# [YANG HARUS DIKERJAKAN]
[1] Siapa nama pelajar SMA 6 yang tewas dalam tawuran melawan SMA 70 menurut teks tentang tawuran pelajar?
[2] Tolong tuliskan kembali bagian teks tentang tawuran pelajar di antara "Dari kejadian ini, pemerintah" dan "disisipkan di sekolah.", termasuk kedua bagian itu.
[3] Sebutkan semua pihak yang, menurut teks tentang tawuran pelajar, sangat berperan penting dalam mencegah aksi tawuran antarpelajar.

# [TEKS PILIHAN]

=======00 1 00========
TIBA-tiba publik terperanjat dengan merebaknya aksi tawuran di tanah air antara peserta didik SMA 6 lawan SMA 70 hingga menelan korban jiwa seorang pelajar SMA 6 yang bernama Alawy Yusanto Putra, dan beberapa pelajar luka-luka. Belum kering air mata membasahi pipi, korban kembali berjatuhan dalam
kasus tawuran lainnya dalam hal ini SMA Yayasan Karya 66 lawan SMA Kartika Zenit yang menewaskan Deni Januar (Riau Pos, Jumat 28/9/2012). Praktis dalam dua hari, dua pelajar Jakarta telah menjadi korban kebringasan oleh hantu tawuran.
Sangat disayangkan nyawa anak muda sebagai generasi penerus bangsa hilang tercabut sesama pelajar sendiri. Sulit bagi kita membayangkan bagaimana perasaan kesedihan orangtua yang membayangkan anaknya mati di jalanan di karenakan tawuran. Lebih sedih lagi jika di ketahui bahwa anaknya yang mati itu bukan pelaku tawuran, tetapi hanya jadi korban. Betul bahwa keluarga memegang peranan penting dalam pergaulan anak. Pembacok Alwy, misalnya, berasal dari keluarga yang kurang harmonis. Pihak sekolah, orangtua, masyarakat dan pemerintah, sangat berperan penting dalam mencegah aksiaksi tawuran antara pelajar.
Dari kejadian ini, pemerintah juga harus menegakkan disiplin sekolah yang terbukti melakukan aksi tawuran harus diganti dan kepala sekolahnya dicopot. Guru-guru yang tidak peduli kepada muridnya harus dievaluasi. Begitu juga hendaknya kepala dinas yang tidak mampu mengkap sinyal-sinyal tawuran harus dimutasikan. Inilah sebagian kecil potret pendidikan kita, kekerasan sepertinya bagian dari tingkah-laku kekerasan para pelajar di negeri ini. Seiring dengan itu, setidaknya menurut hemat saya, pendidikan tasawuf dan intes komunikasi dengan orangtua harus disisipkan di sekolah.
Pendidikan Tasawuf
Setidaknya argumen ini terbukti ketika kita melihat kejayaan luar biasa di Baghdad pada tahun 1058-1157 M ketika itu kita melihat kajayaan Madrasah Nizhamiyah dari Dinasti Saljuq yang melahirkan tokoh-tokoh yang dikenang dalam ukiran sejarah seperti Imam al Haramain Al Juwainy (pengagas konsep al-Mashlahan dalam kajian Ushul fiqih), Imam al-Baqillani (perumus dalam teologi tauhid al-Asyari dalam kajian dua puluh sifat yang wajib bagi Allah SWT). Imam al-Ghazali selain ahli di bidang filsafat, juga ahli dalam kajian tasawuf, tidak lupa juga di Madrasah Nizhamiyah, Umar Khayyam dan Abdurrahman, keduanya lebih dikenal ahli astronomin dan matematika (Abd Mukti, Kontruksi Pendidikan dalam Kajian Islam Belajar dari Kejayaan Madrsah Nizamiyah Dinasti Saljuq. Bandung: Cipta Pustaka, 2007).

Catatan dari sebuah dataset
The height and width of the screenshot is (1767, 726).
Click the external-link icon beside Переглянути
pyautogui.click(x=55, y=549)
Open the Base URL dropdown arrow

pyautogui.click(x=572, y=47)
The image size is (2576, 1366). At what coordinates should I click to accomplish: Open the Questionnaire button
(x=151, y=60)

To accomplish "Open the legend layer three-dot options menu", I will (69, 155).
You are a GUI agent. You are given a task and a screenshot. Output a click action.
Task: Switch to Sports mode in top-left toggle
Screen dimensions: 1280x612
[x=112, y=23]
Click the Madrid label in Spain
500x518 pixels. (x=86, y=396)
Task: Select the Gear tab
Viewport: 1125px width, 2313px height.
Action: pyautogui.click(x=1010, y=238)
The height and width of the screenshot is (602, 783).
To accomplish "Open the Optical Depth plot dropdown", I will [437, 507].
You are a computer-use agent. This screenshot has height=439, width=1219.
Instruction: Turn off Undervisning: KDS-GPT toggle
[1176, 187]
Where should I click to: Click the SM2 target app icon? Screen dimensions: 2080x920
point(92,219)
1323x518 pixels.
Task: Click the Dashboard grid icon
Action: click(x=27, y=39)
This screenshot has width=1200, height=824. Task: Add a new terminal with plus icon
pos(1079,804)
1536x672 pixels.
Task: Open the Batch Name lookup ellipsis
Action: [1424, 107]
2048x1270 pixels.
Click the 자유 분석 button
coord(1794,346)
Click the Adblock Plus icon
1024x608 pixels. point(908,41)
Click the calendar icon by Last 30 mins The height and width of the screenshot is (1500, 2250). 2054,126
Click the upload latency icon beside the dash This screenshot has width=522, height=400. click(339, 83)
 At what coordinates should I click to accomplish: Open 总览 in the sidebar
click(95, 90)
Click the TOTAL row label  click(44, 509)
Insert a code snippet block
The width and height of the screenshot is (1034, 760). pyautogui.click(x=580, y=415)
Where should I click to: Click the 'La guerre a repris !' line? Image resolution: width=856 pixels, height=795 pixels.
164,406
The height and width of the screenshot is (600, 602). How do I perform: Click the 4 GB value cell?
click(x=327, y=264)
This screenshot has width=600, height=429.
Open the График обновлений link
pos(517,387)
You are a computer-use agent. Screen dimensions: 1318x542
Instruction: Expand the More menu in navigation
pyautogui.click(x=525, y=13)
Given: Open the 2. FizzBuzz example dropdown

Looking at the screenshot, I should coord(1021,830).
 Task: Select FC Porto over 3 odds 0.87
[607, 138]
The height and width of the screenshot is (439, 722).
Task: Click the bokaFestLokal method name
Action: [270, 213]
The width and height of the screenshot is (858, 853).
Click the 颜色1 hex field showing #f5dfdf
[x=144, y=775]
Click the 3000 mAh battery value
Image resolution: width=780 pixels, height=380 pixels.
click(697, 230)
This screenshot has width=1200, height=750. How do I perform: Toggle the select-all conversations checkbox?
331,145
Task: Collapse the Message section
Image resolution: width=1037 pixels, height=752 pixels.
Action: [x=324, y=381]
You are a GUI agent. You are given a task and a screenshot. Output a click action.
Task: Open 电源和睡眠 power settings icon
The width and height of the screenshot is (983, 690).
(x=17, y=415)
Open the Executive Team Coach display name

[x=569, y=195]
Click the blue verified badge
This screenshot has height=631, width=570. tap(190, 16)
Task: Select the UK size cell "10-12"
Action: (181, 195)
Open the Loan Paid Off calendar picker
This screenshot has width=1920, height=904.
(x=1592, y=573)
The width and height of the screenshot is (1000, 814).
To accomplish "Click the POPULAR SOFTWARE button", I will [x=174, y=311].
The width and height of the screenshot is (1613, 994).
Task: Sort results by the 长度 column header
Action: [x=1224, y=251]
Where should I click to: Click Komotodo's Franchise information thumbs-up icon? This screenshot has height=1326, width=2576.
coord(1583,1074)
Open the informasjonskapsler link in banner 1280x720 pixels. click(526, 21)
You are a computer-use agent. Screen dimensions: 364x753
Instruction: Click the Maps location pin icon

# [HASIL BERURUTAN]
[1] Alawy Yusanto Putra.

[2]
Dari kejadian ini, pemerintah juga harus menegakkan disiplin sekolah yang terbukti melakukan aksi tawuran harus diganti dan kepala sekolahnya dicopot. Guru-guru yang tidak peduli kepada muridnya harus dievaluasi. Begitu juga hendaknya kepala dinas yang tidak mampu mengkap sinyal-sinyal tawuran harus dimutasikan. Inilah sebagian kecil potret pendidikan kita, kekerasan sepertinya bagian dari tingkah-laku kekerasan para pelajar di negeri ini. Seiring dengan itu, setidaknya menurut hemat saya, pendidikan tasawuf dan intes komunikasi dengan orangtua harus disisipkan di sekolah.

[3] Pihak sekolah, orangtua, masyarakat, dan pemerintah.